Science fiction films are often more fiction than science—pew pew lasers, dense asteroid fields, and ships in hyperspace, for example—but every now and then filmmakers do their homework. Sure, space-time/dimension manipulation a la Interstellar is the stuff of cosmic lore. At the same time, a handful of directors behind some truly out-there epics will occassionaly feature details that can actually teach viewers about the ins and outs of space travel. Below, we’ve highlighted a couple classics that get space science right.

There isn’t much gravity in space, so astronauts have to make it.

Director Stanley Kubrick wanted his depiction of space in 2001: A Space Odyssey to be scientifically plausible, which was no small feat in 1968 when we had yet to send a man to the moon. Kubrick and his crew studied the science (including NASA-funded studies) so that they could accurately model things like the Discovery One spacecraft’s interior and exterior. A key feature of the spaceship is its Centrifuge, a large rotating wheel that generates artificial gravity so that astronauts don’t float constantly and won’t suffer the mental and physical effects of prolonged exposure to microgravity.

Sleep is the best way to travel in deep space.

Sci-fi films that feature crews going to space for long stretches of time often show them literally frozen for the journey and thawed upon arrival, or they use the more scientifically-sound method of inducing a hibernation-like state. Now that some people have their sights set on Mars, NASA-funded scientists are thinking of ways to keep astronauts alive and healthy for the six to nine months that it would take to get there. Aerospace engineers are looking at therapeutic hypothermia technology as a possible solution. The practice could lower the body temperature of the astronauts, reduce their metabolism, and put them to sleep, which would help because they could pack less food and water and reduce the size of the vessel. More research needs to be done on the recovery process and the effects of prolonged stasis on healthy subjects before this becomes a real thing, but at least it’s not a random idea that Hollywood invented.
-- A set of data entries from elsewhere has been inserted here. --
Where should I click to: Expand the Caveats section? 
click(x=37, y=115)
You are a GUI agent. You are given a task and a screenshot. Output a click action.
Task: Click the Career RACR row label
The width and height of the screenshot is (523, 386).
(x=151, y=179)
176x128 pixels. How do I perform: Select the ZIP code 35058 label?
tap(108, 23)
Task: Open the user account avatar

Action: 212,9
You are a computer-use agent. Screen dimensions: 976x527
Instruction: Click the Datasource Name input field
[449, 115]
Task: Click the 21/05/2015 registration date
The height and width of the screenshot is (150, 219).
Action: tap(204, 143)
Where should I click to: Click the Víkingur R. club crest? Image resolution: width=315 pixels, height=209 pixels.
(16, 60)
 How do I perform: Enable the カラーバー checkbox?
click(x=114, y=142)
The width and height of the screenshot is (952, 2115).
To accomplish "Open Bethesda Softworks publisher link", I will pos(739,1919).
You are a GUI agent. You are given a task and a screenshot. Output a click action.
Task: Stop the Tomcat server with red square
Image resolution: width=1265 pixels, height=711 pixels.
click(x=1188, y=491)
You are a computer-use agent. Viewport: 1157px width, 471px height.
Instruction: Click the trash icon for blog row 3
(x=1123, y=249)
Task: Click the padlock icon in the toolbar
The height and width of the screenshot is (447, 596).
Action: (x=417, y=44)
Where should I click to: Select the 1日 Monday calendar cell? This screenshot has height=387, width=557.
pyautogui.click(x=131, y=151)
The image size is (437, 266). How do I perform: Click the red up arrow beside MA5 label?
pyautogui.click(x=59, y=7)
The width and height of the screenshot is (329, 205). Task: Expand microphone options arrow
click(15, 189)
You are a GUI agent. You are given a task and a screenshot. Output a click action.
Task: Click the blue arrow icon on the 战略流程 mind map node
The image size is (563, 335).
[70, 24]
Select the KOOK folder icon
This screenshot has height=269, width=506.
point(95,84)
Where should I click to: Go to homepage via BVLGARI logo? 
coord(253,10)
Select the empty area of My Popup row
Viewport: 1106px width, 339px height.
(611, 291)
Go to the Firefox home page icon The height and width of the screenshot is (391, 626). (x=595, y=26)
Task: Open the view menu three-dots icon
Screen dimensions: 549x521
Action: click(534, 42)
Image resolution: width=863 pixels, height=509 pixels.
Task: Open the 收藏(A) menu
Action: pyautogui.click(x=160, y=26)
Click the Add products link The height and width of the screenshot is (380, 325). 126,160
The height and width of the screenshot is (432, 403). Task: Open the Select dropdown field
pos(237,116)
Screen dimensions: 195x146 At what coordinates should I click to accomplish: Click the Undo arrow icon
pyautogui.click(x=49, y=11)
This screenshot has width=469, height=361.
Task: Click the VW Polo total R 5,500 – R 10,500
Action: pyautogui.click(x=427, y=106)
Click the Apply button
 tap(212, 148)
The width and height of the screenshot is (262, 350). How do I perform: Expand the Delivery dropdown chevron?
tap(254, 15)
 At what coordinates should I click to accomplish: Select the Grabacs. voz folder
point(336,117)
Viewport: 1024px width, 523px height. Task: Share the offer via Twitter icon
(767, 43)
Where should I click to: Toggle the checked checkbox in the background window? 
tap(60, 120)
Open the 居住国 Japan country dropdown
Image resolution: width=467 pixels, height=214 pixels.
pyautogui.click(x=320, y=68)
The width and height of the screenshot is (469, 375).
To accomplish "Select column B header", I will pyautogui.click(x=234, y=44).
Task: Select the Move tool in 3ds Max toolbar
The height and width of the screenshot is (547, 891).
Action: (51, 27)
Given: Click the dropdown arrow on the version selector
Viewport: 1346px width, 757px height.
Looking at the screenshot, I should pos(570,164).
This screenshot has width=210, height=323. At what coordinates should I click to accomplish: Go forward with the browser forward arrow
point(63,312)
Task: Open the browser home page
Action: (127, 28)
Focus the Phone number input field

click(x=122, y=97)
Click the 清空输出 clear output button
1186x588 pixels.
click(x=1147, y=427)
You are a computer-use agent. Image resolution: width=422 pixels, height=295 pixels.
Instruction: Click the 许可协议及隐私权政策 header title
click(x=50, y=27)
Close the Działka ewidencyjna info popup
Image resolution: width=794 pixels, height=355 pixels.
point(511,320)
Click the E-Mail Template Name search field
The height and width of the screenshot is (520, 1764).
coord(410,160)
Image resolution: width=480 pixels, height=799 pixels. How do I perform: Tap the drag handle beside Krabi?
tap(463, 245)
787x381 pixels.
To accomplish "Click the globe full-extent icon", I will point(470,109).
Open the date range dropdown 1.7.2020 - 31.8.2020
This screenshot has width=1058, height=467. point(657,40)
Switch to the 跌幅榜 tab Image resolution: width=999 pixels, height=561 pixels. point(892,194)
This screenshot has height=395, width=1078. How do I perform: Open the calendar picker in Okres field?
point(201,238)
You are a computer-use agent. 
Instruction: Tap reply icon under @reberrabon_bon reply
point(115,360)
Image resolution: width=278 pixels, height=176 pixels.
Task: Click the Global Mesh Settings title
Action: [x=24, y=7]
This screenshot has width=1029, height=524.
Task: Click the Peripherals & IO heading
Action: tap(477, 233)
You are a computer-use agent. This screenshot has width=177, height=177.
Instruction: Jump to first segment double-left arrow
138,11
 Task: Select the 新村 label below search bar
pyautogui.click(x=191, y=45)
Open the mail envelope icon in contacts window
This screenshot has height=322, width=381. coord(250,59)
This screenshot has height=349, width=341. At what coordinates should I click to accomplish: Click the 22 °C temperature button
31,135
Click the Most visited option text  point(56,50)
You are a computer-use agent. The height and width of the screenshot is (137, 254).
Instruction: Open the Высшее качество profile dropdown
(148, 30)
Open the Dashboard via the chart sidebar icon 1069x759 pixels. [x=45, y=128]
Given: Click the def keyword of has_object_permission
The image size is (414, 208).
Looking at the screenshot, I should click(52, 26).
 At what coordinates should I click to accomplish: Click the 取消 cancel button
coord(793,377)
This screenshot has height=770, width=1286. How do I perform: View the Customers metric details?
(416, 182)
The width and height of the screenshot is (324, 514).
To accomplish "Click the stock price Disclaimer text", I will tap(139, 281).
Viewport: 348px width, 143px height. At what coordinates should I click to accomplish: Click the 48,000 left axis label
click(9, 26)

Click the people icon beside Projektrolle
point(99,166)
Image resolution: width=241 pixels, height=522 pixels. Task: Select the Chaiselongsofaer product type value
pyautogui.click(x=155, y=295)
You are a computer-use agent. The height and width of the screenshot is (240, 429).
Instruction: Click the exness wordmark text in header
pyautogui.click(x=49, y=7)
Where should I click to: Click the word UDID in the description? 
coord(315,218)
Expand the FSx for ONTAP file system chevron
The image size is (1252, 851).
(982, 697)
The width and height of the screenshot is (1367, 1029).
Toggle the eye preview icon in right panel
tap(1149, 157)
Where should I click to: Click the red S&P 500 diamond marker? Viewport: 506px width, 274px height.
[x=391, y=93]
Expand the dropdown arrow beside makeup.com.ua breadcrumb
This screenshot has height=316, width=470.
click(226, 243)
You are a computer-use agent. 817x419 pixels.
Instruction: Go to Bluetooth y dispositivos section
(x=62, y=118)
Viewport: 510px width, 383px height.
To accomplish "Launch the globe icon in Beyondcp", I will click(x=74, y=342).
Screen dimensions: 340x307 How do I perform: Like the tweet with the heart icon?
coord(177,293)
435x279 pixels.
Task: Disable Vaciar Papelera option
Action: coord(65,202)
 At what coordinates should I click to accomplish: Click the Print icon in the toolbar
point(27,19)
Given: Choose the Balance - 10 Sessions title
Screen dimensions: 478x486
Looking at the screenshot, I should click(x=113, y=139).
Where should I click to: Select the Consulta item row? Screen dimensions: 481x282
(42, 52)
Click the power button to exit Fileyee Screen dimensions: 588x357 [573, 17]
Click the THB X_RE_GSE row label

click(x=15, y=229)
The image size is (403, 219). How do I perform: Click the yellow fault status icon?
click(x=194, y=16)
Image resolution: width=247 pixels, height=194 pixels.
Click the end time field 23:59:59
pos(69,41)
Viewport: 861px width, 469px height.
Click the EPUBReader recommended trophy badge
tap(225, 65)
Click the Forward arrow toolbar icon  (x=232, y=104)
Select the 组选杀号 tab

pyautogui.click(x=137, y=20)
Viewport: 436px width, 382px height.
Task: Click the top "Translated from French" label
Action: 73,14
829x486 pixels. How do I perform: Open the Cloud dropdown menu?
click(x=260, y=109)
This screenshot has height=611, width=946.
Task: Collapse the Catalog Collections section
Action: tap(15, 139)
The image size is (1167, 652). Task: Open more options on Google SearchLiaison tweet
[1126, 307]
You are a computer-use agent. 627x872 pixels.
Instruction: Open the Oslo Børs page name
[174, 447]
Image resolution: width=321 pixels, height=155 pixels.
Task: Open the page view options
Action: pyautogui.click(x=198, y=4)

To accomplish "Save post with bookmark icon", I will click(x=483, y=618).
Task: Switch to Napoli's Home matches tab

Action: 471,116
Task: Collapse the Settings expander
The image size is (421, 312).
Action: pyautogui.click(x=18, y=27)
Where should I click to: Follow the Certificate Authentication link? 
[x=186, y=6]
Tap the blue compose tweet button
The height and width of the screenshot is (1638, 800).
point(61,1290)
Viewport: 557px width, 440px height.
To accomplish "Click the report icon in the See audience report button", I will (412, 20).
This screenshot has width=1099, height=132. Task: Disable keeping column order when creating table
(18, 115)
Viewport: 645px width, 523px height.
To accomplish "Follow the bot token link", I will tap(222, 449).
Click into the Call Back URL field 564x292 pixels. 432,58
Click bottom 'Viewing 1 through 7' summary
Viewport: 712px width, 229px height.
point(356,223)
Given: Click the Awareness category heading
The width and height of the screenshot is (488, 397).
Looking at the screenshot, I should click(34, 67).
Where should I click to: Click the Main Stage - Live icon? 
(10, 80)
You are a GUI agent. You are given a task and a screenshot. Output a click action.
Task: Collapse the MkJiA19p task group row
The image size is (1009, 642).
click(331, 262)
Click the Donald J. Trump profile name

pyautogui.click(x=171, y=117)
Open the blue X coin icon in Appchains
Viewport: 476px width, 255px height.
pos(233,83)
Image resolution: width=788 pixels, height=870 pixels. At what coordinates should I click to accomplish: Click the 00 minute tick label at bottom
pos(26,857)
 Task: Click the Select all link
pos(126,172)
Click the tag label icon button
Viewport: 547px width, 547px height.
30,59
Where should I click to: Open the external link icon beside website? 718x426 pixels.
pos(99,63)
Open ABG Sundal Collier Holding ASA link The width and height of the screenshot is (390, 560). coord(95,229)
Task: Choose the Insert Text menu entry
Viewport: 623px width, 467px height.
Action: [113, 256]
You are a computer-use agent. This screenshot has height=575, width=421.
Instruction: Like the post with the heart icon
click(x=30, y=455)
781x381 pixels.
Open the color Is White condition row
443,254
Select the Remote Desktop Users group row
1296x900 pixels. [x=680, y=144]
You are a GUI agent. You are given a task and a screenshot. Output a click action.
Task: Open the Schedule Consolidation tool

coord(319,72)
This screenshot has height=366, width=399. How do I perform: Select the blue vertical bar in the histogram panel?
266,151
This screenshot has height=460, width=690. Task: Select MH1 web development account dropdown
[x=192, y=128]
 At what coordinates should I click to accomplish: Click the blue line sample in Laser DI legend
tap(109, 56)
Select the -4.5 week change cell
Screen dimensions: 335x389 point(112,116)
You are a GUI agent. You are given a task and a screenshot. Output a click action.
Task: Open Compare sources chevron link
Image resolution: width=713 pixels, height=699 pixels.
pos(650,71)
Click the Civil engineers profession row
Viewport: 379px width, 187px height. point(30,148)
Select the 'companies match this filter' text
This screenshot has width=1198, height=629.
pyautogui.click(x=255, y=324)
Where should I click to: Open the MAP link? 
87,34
“In space no one can hear you scream.”

The quote is remembered as the tagline for the 1979 film, Alien, but it was best realized in Kubrick’s 1968 classic 2001: A Space Odyssey. In scenes set outside of the spacecraft, the film goes quiet. When one character ventures out in a pod to make a repair, you hear his breathing and a hissing noise, but when he is sent spinning into space and the air hose to his oxygen supply is severed, it goes completely silent. In space you would be able to hear radio transmissions because radio waves are electromagnetic (not mechanical), but screams would go unnoticed because the particles in space are too spread out. Interstellar dust could potentially carry sound waves, but the frequency would be too low for human ears to hear.

 

You can survive unprotected in space, but not for long.

Audiences were skeptical of the scene in Guardians of the Galaxy where Star-Lord risks his life by removing his helmet in space to save Gamora, but it wasn’t as far-fetched as it seems. According to NASA and research conducted on animals in near-vacuums back in the 1960s, death in space would not be instantaneous. It is plausible that someone sucked into space could survive if they were rescued quickly enough.

The soil on Mars can be used to grow food.

You’ll need to be as smart as Matt Damon’s character in The Martian to pull it off, but NASA has confirmed that the soil on the Red Planet has all the right nutrients and with some added science, it could be used for growing plants.